The new job must be learned the hard way, one expensive step after another. As a result, cost-conscious TV stations still rely on network news shows, wire-service newsreels, or on such local "newscasts" as an announcer sitting at a desk reading bulletins, or a display of still pictures, headlines and press-service bulletins flashed on a screen.
Camera Chase. To learn the new job, some newspaper-owned stations, such as the New York Daily News's WPIX, the Chicago Tribime's WGN-TV and the Fort Worth Star-Tele gram's WBAP-TV, have set up separate TV desks, with a staff of newsmen and newsreel and TV cameramen. Even with all that, covering live spot news is often impossible. For example, when a freight plane crashed in Jamaica, N.Y. two weeks ago (TIME, April 14), a WPIX camera crew found it could not send on-the-spot broadcasts, though it was only ten miles from the station; a ridge was between it and the station's transmitter. Moreover, even getting to the scene of the news is often a problem, since TV camera crews cannot be shunted around as easily as reporters and photographers can. But RCA may soon help overcome that. It is working on a one-man, portable camera-transmitter that weighs only 53 Ibs., hopes to make a TV cameraman almost as mobile as a reporter with copy-paper and pencil.

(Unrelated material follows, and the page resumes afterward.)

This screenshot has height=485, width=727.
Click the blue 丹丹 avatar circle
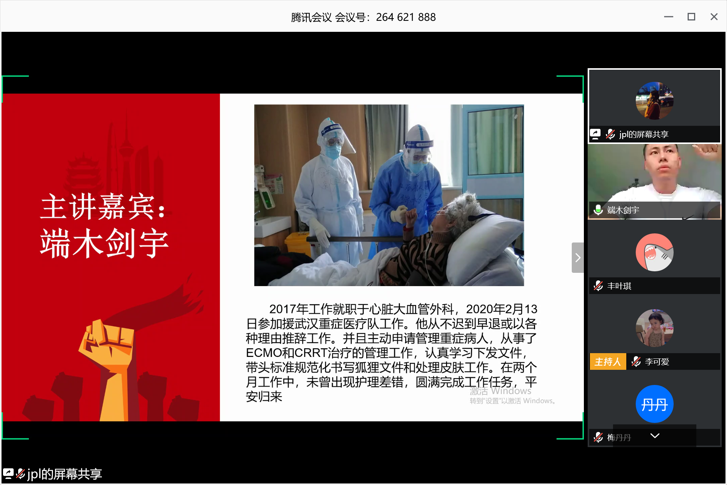tap(654, 404)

Despite the troubles, those willing to spend money on TV coverage think the results are worth it, especially as advertisers snap up TV news shows. The Los Angeles Times's and the Mirror's KTTV has one of the most energetic newspaper-owned TV news setups in the U.S., including fourteen staffers and camera crews. It thinks $5,470 a week for TV news-gathering is well spent. One of its best local stunts: when a three-year-old girl disappeared recently, the station assigned four cameras (TV and newsreel) to the hunt. Three followed the search party and another, set up in the girl's home, was able to catch her reunion with her mother.
No Competition. For all its faults, TV coverage has already added new worries for newspaper reporters. On a big story, the principals often have little time to talk to newsmen: they want to do all their talking in front of TV cameras. Still cameramen, who have sweated to get good pictures, have been beaten by pictures snapped from the TV screen in the office. And editors, sitting before a TV set in the office, have often been able to point out caustically things that their reporters on the spot have missed.
However, most newspapers are no longer afraid of competition from TV news. Even such shows as the Kefauver hearings have hurt newspaper sales little. Said the Los Angeles Times's Night Managing Editor Earl Craven: "Instead of being in competition with us, we find the station helps our circulation. Seeing the pictures whets the public's appetite . . . And they go out and buy the paper."